(Items from a data source)
[BEGIN]

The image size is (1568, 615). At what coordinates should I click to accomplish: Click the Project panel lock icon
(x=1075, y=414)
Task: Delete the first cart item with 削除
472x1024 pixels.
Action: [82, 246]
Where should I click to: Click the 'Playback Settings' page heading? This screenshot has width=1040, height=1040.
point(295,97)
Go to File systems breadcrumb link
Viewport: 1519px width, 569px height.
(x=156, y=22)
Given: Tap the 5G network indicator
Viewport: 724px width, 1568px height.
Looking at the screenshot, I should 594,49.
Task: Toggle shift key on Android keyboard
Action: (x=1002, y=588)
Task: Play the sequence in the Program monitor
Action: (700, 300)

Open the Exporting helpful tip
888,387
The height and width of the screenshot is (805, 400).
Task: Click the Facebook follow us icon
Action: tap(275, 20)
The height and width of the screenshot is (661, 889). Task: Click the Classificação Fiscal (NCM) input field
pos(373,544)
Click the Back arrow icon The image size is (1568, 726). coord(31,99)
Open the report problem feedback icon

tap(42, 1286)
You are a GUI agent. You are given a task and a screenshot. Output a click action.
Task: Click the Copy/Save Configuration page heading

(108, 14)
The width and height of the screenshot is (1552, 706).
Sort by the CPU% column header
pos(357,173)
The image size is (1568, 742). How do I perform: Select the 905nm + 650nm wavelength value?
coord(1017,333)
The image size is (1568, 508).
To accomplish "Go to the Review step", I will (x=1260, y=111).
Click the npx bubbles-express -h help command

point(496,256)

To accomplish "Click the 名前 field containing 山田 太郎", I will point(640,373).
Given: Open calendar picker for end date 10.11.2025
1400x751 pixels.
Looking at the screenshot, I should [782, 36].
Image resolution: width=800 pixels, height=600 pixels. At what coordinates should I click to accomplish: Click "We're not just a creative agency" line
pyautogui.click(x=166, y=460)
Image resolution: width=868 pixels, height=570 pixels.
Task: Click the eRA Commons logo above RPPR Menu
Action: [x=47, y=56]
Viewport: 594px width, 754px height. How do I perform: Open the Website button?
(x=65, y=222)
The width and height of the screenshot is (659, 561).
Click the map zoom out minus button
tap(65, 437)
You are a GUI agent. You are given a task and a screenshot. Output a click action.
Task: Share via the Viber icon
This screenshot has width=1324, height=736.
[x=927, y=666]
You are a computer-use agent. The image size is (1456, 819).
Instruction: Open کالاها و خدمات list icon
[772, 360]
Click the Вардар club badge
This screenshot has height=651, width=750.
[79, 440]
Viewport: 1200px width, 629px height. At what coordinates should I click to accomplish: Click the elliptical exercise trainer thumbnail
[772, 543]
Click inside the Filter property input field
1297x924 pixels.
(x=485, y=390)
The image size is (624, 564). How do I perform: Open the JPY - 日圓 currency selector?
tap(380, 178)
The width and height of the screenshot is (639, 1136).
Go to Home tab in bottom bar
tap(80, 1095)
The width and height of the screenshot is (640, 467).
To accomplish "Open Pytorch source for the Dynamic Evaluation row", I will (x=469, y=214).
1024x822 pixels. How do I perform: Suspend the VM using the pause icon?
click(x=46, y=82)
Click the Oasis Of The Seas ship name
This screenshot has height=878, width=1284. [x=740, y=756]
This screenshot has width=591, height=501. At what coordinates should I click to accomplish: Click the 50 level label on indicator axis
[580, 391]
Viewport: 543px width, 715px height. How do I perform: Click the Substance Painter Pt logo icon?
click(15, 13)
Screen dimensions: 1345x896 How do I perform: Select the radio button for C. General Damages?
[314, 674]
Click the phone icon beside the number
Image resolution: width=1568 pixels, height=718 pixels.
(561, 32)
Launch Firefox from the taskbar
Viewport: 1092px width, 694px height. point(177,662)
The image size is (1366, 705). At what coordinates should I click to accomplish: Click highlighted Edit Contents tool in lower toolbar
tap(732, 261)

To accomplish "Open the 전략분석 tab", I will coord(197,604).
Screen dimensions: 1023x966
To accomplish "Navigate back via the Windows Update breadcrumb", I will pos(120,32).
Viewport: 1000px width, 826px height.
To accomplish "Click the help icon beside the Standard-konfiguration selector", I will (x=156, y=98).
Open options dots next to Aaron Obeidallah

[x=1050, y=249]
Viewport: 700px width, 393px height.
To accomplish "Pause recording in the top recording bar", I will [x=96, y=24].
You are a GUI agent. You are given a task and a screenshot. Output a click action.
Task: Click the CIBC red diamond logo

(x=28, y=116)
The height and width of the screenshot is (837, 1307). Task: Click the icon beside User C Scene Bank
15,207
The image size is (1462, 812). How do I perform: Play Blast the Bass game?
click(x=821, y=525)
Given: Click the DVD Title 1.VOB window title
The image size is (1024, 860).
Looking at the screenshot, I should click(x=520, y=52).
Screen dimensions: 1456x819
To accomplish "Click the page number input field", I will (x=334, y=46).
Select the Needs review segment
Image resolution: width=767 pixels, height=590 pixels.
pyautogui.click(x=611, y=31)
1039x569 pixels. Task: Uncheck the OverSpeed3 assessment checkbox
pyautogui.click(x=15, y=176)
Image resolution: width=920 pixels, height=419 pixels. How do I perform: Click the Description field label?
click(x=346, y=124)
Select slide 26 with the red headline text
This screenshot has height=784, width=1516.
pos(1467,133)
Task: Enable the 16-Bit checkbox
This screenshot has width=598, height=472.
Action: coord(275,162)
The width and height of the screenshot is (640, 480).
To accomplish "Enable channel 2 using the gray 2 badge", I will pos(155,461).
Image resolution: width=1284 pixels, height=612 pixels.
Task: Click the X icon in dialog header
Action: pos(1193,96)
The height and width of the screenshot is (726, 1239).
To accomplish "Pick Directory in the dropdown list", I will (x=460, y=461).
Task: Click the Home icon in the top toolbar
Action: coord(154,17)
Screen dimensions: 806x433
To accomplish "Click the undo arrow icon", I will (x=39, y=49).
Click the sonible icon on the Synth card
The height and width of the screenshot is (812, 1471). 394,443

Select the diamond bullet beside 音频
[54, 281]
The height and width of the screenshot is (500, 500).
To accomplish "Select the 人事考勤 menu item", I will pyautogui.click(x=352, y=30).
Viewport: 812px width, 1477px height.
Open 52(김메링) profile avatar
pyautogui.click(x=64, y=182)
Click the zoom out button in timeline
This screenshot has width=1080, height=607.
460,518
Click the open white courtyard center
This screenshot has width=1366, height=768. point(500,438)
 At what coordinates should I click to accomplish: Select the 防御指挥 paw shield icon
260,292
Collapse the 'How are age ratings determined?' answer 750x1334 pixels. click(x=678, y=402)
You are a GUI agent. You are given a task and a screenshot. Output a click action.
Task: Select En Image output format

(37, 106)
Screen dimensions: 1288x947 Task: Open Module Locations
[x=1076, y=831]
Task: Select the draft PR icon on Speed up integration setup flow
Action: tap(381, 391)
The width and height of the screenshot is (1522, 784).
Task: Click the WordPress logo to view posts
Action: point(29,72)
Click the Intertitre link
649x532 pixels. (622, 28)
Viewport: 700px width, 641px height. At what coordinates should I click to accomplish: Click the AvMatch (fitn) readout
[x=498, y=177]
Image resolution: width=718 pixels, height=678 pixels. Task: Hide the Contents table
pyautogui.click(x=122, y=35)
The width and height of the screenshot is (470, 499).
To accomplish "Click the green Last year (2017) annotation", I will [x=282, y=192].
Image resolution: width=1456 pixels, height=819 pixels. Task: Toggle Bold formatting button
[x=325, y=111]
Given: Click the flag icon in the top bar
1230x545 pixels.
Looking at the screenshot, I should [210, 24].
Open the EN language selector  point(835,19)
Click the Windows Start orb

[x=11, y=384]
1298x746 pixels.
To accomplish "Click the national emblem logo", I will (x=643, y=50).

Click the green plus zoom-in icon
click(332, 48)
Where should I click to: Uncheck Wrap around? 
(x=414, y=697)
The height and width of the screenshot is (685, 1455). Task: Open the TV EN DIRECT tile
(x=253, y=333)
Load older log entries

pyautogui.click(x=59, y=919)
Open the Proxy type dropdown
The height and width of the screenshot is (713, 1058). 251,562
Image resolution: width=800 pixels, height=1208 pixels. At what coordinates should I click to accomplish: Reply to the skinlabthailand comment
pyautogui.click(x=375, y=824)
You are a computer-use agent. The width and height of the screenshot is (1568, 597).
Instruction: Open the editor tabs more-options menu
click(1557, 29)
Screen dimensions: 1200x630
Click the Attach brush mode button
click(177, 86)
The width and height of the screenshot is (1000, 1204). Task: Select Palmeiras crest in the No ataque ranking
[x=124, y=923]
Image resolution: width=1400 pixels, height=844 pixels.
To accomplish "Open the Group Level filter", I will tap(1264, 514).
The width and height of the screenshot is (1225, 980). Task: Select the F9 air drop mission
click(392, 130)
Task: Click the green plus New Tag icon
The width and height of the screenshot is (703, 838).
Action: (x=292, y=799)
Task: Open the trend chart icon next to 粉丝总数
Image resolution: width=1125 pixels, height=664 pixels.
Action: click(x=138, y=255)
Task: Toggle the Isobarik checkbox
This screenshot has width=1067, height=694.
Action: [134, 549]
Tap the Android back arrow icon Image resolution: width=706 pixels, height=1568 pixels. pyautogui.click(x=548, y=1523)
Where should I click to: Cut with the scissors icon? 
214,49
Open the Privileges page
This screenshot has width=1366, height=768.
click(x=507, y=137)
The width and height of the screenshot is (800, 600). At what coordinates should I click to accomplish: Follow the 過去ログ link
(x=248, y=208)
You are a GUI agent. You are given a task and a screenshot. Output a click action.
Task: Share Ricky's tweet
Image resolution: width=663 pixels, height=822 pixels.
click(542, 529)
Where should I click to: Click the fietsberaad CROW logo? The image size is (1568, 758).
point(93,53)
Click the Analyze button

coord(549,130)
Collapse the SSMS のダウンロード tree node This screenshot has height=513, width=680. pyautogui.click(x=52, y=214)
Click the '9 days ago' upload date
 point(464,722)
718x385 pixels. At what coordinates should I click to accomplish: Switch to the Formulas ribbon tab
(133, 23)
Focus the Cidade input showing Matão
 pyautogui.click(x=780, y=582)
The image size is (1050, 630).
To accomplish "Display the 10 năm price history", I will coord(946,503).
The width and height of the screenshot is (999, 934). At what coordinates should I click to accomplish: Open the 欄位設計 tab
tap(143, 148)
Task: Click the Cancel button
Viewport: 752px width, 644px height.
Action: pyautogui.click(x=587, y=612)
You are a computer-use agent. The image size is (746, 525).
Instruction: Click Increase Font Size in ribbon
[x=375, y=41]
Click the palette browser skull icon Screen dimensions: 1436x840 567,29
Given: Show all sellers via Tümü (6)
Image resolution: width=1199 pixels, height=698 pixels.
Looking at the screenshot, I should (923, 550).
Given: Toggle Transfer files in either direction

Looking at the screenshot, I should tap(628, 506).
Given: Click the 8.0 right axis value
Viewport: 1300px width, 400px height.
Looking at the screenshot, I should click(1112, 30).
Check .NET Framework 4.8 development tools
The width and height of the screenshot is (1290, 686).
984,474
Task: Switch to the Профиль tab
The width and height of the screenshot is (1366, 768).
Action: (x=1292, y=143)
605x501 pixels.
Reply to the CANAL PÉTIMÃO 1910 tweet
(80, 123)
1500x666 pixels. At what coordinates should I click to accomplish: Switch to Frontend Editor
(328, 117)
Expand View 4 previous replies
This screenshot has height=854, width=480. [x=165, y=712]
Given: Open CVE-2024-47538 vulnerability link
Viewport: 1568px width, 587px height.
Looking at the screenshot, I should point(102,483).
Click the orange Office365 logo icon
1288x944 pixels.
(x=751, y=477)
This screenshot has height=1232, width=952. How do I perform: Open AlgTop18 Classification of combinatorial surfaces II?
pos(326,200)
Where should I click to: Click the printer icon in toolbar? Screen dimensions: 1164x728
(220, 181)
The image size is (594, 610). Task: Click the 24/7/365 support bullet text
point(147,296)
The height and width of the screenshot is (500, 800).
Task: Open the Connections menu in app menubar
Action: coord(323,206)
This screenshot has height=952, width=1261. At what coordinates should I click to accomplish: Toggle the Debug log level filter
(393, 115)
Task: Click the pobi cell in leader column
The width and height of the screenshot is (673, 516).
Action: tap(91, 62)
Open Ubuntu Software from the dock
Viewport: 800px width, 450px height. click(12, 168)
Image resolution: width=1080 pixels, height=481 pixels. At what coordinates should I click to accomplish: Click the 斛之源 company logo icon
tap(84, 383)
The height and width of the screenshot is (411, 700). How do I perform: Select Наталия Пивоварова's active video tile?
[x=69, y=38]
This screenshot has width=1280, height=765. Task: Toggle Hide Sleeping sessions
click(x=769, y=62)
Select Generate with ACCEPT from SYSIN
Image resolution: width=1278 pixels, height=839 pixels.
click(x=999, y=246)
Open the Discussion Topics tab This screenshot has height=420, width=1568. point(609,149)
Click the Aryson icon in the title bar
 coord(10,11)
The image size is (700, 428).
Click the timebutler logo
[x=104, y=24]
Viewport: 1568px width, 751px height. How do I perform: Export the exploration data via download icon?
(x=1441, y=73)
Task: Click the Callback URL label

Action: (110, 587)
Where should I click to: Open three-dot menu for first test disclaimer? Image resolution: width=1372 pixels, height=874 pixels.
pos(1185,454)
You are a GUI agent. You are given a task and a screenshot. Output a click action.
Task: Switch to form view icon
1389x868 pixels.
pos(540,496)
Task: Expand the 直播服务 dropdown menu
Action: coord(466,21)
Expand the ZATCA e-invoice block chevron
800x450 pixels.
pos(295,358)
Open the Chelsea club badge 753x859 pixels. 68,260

[END]

◆ **AIM**: Collect every line of the material above that contains the word "indicator". Treat uppercase and lowercase letters as different.

◆ **SOLUTION BELOW**:
Given: Tap the 5G network indicator
This screenshot has width=591, height=501. At what coordinates should I click to accomplish: Click the 50 level label on indicator axis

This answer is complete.